This article was originally posted on the Management Innovation eXchange (MIX), an open innovation project aimed at reinventing management for the 21st century.

It is difficult for contemporary observers to appreciate the profound impact these revolutionary breakthroughs had on the organization of economic life in the early decades of America’s industrial revolution. In 1890, nine out of ten white males worked for themselves, and the ones who didn’t were referred to disparagingly as “wage slaves.” At the time, the average manufacturing company had four employees, and few factories had more than 100 laborers. Yet within a generation, Ford Motor Company would be making half a million cars a year, Sears, Roebuck & Company would be operating a continental-scale distribution system, and US Steel would be able to boast of a billion-dollar market value.

This transition from an agrarian and craft-based society to an industrial economy required an epical re-socialization of the work force. Unruly and independent-minded farmers, artisans and day laborers had to be transformed into rule-following, forelock-tugging employees. And 100 years on, this work continues, with organizations around the world still working hard to strap rancorous and free-thinking human beings into the strait-jacket of institutionalized obedience, conformance, and discipline.

But now, for the first time since the early 20th century, we may be on the verge of another management revolution, and it may turn out to be just as unsettling as the one that spawned the industrial age.
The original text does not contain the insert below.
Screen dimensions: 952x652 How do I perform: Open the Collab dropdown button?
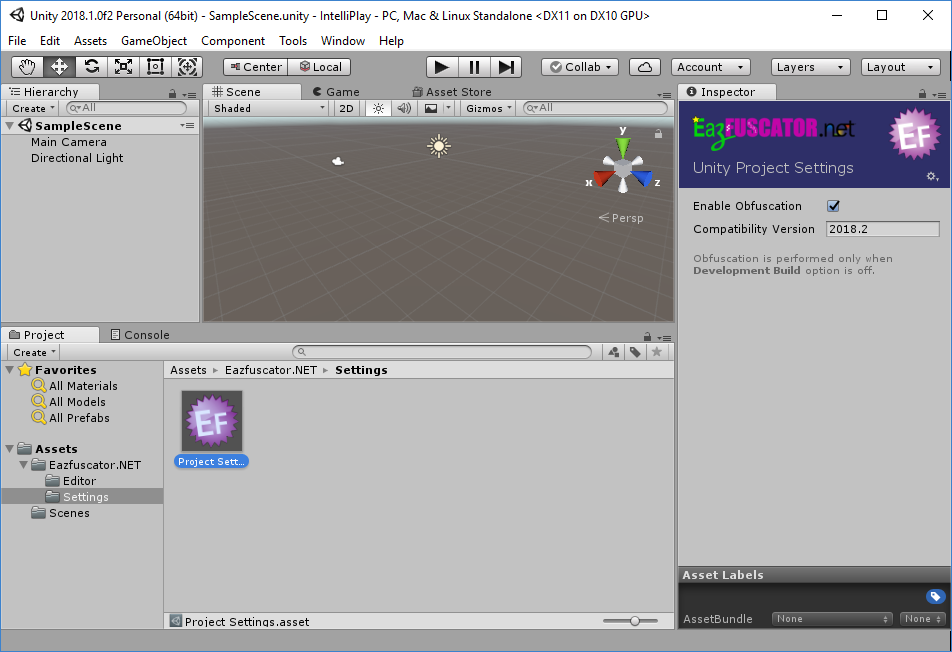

There are three forces at work that make such a metamorphosis likely; three discontinuities that may end management as we know it.

The first of these is a bundle of dramatic changes that have made the business environment substantially less forgiving. Companies around the world are struggling to cope with a wildly accelerating pace of change, an onslaught of new, ultra-low-cost competitors, the commoditization of knowledge, rapidly increasing customer power, and an ever-lengthening menu of social demands. Traditional management models that emphasize optimization over innovation and continuity over change simply can’t cope with these unprecedented challenges.

The second driver is the invention of new, Web-based collaboration tools. For the first time in centuries, human beings have a new way of organizing themselves, via online, distributed networks. Markets and hierarchies, heretofore the two principle technologies for coordinating human effort, finally have a robust new competitor. In the coming decades, we can expect the Web to transform organizational life every bit as dramatically as it has already transformed life outside the workplace.

The third driver is the mash-up of new expectations that Generation Facebook will bring to work in the years ahead. If you’re part of the first generation in history to have grown up on the Web, you don’t think of the Internet as something “out there”—a tool you employ to reserve a hotel room, buy a book, or send a note to grandma. Rather, the Web is something you’re perpetually in—as ubiquitous and transparent as water is to fish. As a child of the digital age, the Web is the operating system for your life, the indispensable and unremarkable means by which you learn, play, share, flirt, and connect.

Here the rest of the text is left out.